Spaceflight itself is an obvious but underused resource for conducting research on psychological and social adjustment to space. For some questions, such as the prolonged effects of O-g, space is the only appropriate environment; for others, it is simply the preferred environment. In either case, it should not be overlooked. The development of a space laboratory or a space station would present the opportunity to observe "breakoff" or other transcendent experiences. The inclusion of payload specialists from the European Space Agency could provide useful material on mixed crews. James Beggs, the NASA Administrator, has announced intentions to fly private citizens aboard the Space Shuttle (NASA Activities, 13(10), Oct. 1982). This decision could open up a number of research opportunities; for example, a chance to examine the responses to weightlessness of individuals who are of average physical condition, and to explore social questions such as the acceptance of members who are not part of the traditional group.
 Methods and Approaches
Concentrating on applied research means that researchers must contend with the difficulties and limitations of field research as described in our opening chapter. Along with identifying and developing opportunities in which useful parallels to space exist, researchers must also identify and develop appropriate methods and approaches. This may mean abandoning an experimental approach in favor of a quasi-experimental or even a nonexperimental orientation. Although some situations may provide an opportunity for simulated pre- and post- mission testing, others may require that the researcher rely on post facto or survey research techniques. A researcher should also consider the practicality of unobtrusive measures such as remote surveillance, or of participant observation, or even such unconventional approaches as role-playing.
For one interested in advancing the understanding of space, the important factor is to determine where and how information can be gathered. We believe that there are certain factors that will aid this process. The first is simply to think in terms of space questions. As alluded to above, many projects and institutional arrangements offer an opportunity to examine issues relevant to space; the opportunities suggested here are only a sampling of those that will occur to a watchful observer. An attitude of thinking in terms of the conditions of spaceflight can convert many environments into environments suitable for human spaceflight-related research.
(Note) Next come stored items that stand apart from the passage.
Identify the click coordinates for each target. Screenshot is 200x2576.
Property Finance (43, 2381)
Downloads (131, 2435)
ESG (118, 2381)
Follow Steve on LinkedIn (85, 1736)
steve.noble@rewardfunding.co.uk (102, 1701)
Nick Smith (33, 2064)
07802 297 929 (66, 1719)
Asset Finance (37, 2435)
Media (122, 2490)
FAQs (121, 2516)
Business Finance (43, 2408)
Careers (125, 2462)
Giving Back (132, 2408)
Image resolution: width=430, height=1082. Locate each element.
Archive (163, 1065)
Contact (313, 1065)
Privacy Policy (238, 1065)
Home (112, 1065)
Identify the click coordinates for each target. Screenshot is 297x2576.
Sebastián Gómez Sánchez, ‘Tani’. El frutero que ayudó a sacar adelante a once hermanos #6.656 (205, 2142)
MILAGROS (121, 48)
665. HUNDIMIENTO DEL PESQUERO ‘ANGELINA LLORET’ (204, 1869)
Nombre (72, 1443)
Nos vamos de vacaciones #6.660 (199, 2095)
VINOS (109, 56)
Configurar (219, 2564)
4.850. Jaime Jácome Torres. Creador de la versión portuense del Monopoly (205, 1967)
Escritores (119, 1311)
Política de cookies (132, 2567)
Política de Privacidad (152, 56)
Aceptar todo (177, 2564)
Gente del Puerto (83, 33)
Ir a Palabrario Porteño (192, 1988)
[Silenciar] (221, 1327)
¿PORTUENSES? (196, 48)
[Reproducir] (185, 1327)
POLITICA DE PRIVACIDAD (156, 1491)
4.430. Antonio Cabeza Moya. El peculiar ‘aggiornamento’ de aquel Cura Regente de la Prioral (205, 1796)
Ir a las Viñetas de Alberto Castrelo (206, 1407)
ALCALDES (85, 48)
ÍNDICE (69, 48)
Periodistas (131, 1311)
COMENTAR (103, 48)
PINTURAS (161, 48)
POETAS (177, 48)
Another factor involves looking for opportunities to "piggyback," or tag along, on ongoing programs. Some research, such as fear reactions, can, for ethical reasons, be done only by piggybacking on existing programs. But piggybacking has practical advantages, even when it is not essential. Most of the opportunities, such as those listed above, are conducted for purposes of their own-either in the public interest or to satisfy some private commercial endeavor. By piggybacking on such activities, needed space research can be done for a small fraction of the cost otherwise required.
Finally, research needs should be combined whenever possible. Again, the essential ingredient is to think in terms of human needs in spaceflight, rather than limiting one's view to narrow research interests. By attempting to include others whose research could proceed in parallel with one's own, a greater net benefit could be gained from the ongoing activity.